> _Data excerpts_:
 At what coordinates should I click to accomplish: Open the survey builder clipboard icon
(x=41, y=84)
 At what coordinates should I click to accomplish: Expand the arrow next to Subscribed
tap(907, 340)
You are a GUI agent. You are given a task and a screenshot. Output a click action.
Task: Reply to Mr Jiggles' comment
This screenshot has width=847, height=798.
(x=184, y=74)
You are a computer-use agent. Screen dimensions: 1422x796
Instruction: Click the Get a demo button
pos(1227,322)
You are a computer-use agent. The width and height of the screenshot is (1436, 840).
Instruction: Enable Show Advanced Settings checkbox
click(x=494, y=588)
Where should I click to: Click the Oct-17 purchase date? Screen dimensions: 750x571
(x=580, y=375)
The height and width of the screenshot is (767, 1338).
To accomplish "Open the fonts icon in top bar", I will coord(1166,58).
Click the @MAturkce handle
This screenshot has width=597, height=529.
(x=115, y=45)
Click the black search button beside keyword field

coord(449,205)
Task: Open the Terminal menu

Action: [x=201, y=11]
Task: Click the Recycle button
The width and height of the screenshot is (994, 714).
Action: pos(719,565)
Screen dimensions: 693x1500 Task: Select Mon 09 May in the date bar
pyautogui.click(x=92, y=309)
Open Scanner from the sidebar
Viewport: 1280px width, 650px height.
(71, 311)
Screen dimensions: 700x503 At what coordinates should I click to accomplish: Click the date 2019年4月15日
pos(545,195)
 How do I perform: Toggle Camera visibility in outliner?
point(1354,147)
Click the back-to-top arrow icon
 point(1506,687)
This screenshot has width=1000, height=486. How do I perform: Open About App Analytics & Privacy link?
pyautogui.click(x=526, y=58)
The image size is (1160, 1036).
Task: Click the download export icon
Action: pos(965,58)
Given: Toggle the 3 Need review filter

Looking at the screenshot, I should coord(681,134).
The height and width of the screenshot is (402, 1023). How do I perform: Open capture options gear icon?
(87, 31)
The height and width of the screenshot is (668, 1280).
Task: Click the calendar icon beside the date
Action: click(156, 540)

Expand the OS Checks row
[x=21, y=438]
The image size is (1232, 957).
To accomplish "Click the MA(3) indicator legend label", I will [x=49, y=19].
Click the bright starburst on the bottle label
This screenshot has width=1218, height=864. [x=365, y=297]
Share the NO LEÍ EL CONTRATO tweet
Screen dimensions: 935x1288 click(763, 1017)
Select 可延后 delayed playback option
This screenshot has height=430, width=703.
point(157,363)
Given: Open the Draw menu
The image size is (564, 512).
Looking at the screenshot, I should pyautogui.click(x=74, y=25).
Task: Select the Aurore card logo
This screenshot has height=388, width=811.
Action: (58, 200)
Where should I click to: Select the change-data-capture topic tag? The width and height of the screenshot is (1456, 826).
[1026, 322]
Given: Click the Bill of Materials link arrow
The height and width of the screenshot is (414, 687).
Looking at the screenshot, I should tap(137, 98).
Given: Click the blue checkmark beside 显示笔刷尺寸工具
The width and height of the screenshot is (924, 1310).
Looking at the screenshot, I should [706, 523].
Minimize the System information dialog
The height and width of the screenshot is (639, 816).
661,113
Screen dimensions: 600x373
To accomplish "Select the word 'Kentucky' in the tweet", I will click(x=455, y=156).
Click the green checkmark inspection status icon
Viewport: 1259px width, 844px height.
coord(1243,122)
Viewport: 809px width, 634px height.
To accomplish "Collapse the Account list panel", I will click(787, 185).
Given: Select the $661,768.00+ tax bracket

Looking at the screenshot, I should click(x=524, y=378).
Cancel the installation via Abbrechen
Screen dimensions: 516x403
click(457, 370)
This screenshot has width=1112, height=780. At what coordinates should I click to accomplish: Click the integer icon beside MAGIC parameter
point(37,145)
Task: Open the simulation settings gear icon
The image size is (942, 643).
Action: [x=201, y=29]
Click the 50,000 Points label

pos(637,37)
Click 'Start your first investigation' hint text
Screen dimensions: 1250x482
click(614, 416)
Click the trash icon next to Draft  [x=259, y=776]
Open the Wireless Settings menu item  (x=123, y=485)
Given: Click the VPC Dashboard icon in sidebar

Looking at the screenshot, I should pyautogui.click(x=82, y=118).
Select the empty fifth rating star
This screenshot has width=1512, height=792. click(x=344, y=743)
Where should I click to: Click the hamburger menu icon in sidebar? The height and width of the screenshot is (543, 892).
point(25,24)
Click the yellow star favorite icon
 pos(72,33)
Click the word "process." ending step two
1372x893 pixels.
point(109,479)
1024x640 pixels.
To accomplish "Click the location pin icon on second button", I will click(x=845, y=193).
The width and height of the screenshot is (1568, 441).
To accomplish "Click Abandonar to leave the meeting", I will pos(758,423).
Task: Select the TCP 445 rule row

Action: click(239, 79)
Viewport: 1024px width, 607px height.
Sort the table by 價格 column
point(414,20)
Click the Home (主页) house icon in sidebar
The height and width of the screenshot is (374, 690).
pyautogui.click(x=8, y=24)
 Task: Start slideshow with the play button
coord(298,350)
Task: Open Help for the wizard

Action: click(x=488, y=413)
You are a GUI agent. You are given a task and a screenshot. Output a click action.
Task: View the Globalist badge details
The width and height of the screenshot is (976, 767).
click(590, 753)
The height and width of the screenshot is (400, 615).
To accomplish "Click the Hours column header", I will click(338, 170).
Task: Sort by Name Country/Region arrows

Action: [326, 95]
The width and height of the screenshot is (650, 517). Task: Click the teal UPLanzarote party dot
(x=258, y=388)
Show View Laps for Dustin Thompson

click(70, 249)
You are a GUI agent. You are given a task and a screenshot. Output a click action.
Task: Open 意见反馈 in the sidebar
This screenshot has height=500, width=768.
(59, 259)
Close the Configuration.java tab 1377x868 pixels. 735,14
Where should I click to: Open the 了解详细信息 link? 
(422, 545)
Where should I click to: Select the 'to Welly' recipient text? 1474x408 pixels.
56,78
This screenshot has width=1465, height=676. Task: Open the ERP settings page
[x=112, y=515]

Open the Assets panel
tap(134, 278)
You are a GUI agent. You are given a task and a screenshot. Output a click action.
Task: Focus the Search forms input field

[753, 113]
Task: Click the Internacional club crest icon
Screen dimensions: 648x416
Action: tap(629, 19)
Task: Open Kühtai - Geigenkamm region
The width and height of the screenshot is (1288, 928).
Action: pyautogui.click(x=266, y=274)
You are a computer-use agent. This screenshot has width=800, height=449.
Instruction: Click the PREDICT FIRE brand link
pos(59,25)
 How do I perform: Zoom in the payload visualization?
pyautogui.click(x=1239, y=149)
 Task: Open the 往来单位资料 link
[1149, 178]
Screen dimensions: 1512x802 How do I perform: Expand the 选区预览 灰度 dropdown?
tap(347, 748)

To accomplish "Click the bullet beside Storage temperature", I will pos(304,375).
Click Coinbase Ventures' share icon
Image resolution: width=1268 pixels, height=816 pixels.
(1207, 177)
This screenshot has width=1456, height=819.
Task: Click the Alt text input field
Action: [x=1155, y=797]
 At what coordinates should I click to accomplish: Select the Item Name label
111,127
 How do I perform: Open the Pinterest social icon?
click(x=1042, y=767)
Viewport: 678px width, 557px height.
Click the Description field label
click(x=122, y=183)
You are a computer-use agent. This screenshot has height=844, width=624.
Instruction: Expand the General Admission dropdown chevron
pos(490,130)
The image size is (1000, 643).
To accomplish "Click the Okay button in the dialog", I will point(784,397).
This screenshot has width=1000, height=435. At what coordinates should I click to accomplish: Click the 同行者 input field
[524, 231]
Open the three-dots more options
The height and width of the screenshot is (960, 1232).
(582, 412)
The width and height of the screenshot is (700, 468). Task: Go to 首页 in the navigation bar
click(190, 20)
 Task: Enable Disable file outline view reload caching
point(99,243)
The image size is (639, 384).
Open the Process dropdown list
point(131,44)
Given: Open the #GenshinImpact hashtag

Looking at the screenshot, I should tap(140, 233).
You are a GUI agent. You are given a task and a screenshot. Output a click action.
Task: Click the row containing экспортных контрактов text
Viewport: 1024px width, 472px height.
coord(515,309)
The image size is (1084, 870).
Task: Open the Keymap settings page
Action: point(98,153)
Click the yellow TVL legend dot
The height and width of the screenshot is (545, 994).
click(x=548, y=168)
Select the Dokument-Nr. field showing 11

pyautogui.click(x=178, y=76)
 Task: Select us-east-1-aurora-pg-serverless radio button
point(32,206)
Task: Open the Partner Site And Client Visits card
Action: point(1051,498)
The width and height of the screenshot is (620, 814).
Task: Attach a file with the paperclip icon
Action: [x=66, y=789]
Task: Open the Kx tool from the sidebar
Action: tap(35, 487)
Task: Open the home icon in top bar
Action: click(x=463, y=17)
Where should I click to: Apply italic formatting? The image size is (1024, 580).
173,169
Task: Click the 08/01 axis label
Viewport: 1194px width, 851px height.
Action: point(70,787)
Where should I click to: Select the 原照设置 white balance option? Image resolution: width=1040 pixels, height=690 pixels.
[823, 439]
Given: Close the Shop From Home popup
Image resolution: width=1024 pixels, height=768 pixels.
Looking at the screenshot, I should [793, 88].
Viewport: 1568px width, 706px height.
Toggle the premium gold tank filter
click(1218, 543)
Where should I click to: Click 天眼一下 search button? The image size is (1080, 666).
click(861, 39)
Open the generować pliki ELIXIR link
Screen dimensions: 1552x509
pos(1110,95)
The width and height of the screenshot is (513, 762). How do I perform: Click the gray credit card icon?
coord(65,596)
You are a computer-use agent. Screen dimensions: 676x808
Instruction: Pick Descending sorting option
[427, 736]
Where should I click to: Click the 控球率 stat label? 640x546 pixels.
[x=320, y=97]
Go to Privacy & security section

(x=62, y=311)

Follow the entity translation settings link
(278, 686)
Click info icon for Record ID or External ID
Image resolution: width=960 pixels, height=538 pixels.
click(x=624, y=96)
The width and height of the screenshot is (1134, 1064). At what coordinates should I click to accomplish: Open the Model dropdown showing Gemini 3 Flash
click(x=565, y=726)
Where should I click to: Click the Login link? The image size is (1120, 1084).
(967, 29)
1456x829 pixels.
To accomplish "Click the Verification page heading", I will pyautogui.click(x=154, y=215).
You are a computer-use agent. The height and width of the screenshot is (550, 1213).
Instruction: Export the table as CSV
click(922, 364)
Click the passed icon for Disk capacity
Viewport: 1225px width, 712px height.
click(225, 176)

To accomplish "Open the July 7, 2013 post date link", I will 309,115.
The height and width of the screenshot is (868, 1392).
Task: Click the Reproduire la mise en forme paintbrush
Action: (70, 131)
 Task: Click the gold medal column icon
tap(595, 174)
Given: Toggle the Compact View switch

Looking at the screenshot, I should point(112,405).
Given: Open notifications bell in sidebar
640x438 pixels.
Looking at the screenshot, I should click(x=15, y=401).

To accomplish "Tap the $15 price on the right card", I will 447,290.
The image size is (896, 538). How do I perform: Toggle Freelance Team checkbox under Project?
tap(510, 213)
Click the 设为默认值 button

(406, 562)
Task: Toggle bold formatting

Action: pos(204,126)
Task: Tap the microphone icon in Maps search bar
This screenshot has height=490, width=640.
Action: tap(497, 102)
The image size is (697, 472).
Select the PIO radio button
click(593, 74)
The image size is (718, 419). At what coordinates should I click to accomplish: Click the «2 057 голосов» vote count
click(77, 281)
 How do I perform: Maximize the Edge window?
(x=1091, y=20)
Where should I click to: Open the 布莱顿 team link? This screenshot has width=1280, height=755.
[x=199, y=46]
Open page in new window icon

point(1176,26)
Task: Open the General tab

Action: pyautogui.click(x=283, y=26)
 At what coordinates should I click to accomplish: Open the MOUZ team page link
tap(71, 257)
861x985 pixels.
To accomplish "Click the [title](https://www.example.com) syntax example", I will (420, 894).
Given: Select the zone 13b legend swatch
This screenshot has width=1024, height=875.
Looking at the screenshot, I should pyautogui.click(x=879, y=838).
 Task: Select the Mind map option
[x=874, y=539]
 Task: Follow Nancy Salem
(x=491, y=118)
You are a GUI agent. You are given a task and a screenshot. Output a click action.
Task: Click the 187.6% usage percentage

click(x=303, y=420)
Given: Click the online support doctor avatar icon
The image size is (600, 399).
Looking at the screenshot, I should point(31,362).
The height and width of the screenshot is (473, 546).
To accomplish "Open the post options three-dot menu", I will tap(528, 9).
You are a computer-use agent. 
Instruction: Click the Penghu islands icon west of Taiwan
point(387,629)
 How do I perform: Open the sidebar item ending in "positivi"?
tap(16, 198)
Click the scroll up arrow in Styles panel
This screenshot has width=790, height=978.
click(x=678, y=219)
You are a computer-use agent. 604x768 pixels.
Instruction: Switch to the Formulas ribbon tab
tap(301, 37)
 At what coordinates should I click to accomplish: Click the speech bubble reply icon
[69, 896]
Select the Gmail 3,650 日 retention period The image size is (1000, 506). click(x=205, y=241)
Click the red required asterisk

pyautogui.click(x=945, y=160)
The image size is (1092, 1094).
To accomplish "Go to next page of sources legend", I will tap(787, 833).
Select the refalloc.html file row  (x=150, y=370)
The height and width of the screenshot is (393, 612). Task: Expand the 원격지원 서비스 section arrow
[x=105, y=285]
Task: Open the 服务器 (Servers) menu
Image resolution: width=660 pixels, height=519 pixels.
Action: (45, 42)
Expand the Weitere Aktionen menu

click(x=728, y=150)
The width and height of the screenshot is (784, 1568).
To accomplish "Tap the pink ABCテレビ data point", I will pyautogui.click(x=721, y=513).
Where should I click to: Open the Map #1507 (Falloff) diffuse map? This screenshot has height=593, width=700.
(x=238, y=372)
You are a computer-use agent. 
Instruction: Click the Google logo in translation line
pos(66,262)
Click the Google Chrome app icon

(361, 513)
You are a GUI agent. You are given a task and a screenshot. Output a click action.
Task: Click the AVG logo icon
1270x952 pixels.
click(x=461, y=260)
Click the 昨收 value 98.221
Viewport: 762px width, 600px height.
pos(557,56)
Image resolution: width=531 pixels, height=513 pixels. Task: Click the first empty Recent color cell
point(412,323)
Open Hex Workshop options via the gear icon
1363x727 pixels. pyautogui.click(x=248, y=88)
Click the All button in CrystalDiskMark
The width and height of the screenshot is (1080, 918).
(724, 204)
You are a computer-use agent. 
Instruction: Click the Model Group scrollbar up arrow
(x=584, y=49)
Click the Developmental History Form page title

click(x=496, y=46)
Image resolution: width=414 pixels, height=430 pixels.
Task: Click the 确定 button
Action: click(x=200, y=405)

> _What the task requires_: Each line of the records above, from the first through the one containing "Task: Reply to Mr Jiggles' comment", is to be retyped exactly; no other line belongs.

> _Answer space_:
 At what coordinates should I click to accomplish: Open the survey builder clipboard icon
(x=41, y=84)
 At what coordinates should I click to accomplish: Expand the arrow next to Subscribed
tap(907, 340)
You are a GUI agent. You are given a task and a screenshot. Output a click action.
Task: Reply to Mr Jiggles' comment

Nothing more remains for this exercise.